### [Brief]
Would you please copy each line below that includes the string "computer"?

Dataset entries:
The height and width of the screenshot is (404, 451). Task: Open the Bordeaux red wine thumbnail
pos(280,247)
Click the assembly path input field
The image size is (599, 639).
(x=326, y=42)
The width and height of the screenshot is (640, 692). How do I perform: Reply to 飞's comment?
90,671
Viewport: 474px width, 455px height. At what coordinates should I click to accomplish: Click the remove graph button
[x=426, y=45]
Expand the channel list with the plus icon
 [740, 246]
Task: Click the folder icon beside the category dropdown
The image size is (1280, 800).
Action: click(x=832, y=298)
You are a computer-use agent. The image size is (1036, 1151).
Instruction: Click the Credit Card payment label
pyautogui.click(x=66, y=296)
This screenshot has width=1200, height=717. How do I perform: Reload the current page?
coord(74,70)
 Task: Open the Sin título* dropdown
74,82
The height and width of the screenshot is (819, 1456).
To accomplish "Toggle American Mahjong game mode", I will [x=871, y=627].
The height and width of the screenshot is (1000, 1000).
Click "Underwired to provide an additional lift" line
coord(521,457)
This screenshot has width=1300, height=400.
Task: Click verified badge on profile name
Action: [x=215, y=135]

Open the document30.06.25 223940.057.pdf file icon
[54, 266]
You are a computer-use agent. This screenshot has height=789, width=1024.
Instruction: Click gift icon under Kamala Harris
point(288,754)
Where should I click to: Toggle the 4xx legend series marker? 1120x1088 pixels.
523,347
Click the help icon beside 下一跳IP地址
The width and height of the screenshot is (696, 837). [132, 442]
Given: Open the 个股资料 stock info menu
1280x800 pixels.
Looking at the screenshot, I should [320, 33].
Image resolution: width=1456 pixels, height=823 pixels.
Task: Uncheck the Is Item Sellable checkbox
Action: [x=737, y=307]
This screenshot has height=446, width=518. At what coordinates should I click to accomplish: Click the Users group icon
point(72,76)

### [Task solution]
You are a computer-use agent. The image size is (1036, 1151).
You are a computer-use agent. This screenshot has height=789, width=1024.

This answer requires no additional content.